◆ Исходный текст
Когда я познакомил Михаила Александровича со своими изысканиями, он сказал, что, во-первых, вообще нехорошо отбирать и присваивать чужую работу - пусть уж сами и издают, а во-вторых, все это не совсем то, что нам надо прежде всего. Хороших книг много, и работы хватит всем. Тем более что специализированным издательствам вовсе не возбранялось выпускать по их профилю переводную литературу. А вот научную литературу по фундаментальным разделам издавать должно ИИЛ - это его дело. Нельзя сказать, что до войны у нас не издавались переводные книги по физике. Их было немного, отбор был не систематическим, но ряд ценных книг был издан (учебники и монографии де Бройля, Дирака, де Гааза, Борна, Планка, Паули, Зоммерфельда, Бриллюэна, Джинса, Эддингтона, курс теоретической физики Шефера и др.). Качество перевода и редакционной подготовки было разное и целиком определялось уровнем добросовестности инициаторов и издательств.
После образования ИИЛ возникла, в сущности, принципиально новая и важная задача: создать школу советского научного перевода физической литературы. Такая же задача стояла, естественно, и перед другими научными редакциями ИИЛ. И именно М.А. Леонтович, возможно, лучше многих понимал это и четко сформулировал необходимость разработки структуры переводного издания, выработку единого свода правил, контроля за их соблюдением. В ходе работы надо было обучать тех, кто будет выполнять программу и при этом сам станет хранителем традиций.
Если в области художественной литературы был и опыт переводов, и теории, и традиции, и школы, и отличные переводчики, и соответствующая редакция ИИЛ заработала сразу, то в области физической литературы все это надо было еще приобрести. И с тем дополнительным осложнением, что профессиональных переводчиков физической и .вообще любой иной научной литературы просто не может быть, поскольку кроме знания иностранного языка и владения русским научным литературным языком (сочетание само по себе крайне редкое) переводчик должен владеть, как специалист, материалом переводимой книги, знать терминологию и фразеологию и жаргон данной области, понимать все, что он переводит. При обсуждении этих проблем с Михаилом Александровичем он неоднократно вспоминал С.И. Вавилова: “Теперь-то ясно, почему, в частности, он сам взял на себя перевод трудов И. Ньютона по оптике. Вот у кого надо учиться, как это делать”.
Задача правильного подбора штата научных редакторов была по этим причинам особенно ответственной. Ими, конечно, должны были быть физики, знающие хотя бы один-два основных иностранных языка, имеющие вкус и интерес к этому делу, обладающие достаточным научным и общим кругозором. Роль Леонтовича в решении этой задачи была огромной. Для меня до сих пор остается загадкой, как он, не устраивая никаких испытаний и экзаменов, практически безошибочно определял, кто годится, а кто не годится для этой работы. А разных предложений и просьб “устроить” было много.

(Данные о расположении слов и элементов)
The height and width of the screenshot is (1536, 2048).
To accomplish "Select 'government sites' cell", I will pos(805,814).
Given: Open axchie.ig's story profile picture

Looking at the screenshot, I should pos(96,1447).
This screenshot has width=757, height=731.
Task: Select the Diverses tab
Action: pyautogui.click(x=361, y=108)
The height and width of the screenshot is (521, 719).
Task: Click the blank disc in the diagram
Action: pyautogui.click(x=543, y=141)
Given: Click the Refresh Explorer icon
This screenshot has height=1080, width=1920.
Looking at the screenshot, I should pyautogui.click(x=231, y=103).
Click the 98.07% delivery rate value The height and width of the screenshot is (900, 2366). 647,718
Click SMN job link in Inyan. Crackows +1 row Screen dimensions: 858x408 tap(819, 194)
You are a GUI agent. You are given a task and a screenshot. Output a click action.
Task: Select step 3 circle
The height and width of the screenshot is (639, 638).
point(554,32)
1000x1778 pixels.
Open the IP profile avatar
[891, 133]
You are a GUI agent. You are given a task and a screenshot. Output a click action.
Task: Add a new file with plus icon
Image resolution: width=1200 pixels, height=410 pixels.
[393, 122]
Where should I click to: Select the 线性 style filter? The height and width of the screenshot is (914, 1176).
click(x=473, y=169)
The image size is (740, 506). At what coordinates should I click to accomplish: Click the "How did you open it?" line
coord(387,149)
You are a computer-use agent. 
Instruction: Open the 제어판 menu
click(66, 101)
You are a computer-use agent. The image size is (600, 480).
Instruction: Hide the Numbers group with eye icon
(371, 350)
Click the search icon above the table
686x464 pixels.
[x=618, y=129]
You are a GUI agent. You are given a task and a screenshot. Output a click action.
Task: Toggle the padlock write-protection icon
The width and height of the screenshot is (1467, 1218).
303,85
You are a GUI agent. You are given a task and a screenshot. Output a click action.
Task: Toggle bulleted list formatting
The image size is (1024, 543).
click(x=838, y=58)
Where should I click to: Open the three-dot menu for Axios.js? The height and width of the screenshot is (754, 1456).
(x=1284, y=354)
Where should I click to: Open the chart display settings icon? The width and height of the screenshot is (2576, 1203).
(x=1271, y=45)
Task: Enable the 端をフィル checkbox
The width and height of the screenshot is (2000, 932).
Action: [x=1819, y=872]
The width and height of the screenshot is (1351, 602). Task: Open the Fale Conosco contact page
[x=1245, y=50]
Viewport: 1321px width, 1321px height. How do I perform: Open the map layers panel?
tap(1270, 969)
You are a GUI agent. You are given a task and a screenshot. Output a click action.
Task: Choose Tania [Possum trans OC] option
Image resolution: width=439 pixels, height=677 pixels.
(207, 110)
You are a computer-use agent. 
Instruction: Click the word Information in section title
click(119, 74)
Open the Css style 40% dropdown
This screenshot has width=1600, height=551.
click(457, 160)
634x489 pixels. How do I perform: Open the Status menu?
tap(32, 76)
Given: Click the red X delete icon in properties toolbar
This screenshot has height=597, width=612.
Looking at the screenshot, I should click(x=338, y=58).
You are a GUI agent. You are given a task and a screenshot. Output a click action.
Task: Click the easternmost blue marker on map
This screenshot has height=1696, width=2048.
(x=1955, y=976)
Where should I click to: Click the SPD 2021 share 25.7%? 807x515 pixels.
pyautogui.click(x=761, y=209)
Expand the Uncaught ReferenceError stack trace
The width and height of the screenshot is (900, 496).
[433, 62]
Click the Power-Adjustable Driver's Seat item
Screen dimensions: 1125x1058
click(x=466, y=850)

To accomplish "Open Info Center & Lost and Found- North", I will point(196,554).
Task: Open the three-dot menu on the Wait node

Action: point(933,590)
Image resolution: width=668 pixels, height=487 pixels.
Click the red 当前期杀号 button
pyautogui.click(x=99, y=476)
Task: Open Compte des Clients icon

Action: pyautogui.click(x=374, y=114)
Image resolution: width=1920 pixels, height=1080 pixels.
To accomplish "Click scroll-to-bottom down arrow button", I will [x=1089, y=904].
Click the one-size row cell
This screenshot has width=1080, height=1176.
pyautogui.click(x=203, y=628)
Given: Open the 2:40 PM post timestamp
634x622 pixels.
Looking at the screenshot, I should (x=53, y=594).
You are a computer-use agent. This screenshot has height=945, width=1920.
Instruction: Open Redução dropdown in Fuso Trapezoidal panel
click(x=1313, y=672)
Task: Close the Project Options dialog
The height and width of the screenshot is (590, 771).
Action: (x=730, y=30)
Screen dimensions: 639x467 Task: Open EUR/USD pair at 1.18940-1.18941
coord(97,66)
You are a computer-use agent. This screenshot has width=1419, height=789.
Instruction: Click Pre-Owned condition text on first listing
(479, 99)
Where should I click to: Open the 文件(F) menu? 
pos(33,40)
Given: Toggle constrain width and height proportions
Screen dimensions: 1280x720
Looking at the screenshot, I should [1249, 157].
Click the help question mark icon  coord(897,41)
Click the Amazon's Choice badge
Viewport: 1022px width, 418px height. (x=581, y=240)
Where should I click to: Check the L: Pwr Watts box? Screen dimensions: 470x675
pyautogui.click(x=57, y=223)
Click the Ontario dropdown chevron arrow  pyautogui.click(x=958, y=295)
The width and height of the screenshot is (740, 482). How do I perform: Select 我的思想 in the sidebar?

◆ Задания
(1) Ответьте по воспоминаниям о М.А. Леонтовиче:
(a) Какая задача возникла после образования ИИЛ?
(b) Кого неоднократно вспоминал Михаил Александрович и чей труд тот сам взялся переводить?
(c) Сколько иностранных языков, хотя бы, должны были знать научные редакторы?
(2) Почему, согласно воспоминаниям о М.А. Леонтовиче, профессиональных переводчиков физической литературы быть не может? Ответьте в одном–трех предложениях.
(3) Продолжите воспоминания о М.А. Леонтовиче, начав сразу после последней приведенной фразы.

◆ Ответы по заданиям
(1)
(a) Создать школу советского научного перевода физической литературы.
(b) С.И. Вавилова, который сам перевел труды И. Ньютона по оптике.
(c) Хотя бы один-два основных иностранных языка.

(2) Переводчик должен знать иностранный язык и владеть русским научным литературным языком. Кроме того, он должен как специалист владеть материалом переводимой книги, знать терминологию, фразеологию и жаргон данной области и понимать все, что переводит.

(3)
Непосредственный, личный опыт Михаила Александровича как переводчика (правда, “для себя”) был, как он сам рассказывал, довольно скромен. Получив совет И.Е. Тамма “посмотреть” в связи с каким-то научным спором известную книгу Фаулера “Статистическая механика”, Леонтович полностью перевел и проштудировал эту книгу, воспроизводя все промежуточные выкладки. “Какая отличная книга, - восхищался он, - жаль, что сейчас уже не имеет смысла ее издавать”. И добавил задумчиво: “Я многое понял, пока ее переводил и изучал. Автор, конечно, не великий ученый, но уж очень хорошо все понимает. Вообще в каждои стране есть свой Фаулер. Во Франции - Леон Бриллюэн, у нас - Я.И. Френкель. Кто это сказал?”. Я, увы, не знал. - “Такие книги, как книга Фаулера, надо искать, переводить, издавать”.
В период аспирантуры я тоже изучал эту книгу. Но не так, как Михаил Александрович. До его уровня проработки и понимания мне было бесконечно далеко. Я, как мог, изучал международный книжный рынок. Даже предварительный анализ показал тогда, что хороших, достойных (в принципе) перевода книг по физике выходит за рубежом ежегодно около 100. Мы в ИИЛ можем выпускать не более 20 в год. Как же выбрать? Соображения Леонтовича на этот счет сводились кратко к следующему.
Прежде всего надо иметь максимально полную информацию: проспекты, рецензии в журналах, а лучше всего - сами книги, и советоваться с умными людьми. Крупных физиков не так уж много. И если они выпускают книги - не пропускать и, как правило, переводить. Такого, как Э. Ферми, - брать все. Выбрать самое ценное из последних 4-5 лет. Заказать как можно больше новейших. Изучать (но не переводить) труды научных конференций, обзоры из журналов - только некоторые. По новым открытиям, важным результатам - составлять сборники статей, ибо эти результаты попадут в монографии и учебники лишь через несколько лет.
Сегодня эти идеи, сама программа выглядят естественными, само собой разумеющимися, но тогда именно М.А. Леонтович был первым, кто все это сформулировал в явном виде и, главное - реализовал, воплотил в книги, нужные и доступные всем тем, кто в них нуждался.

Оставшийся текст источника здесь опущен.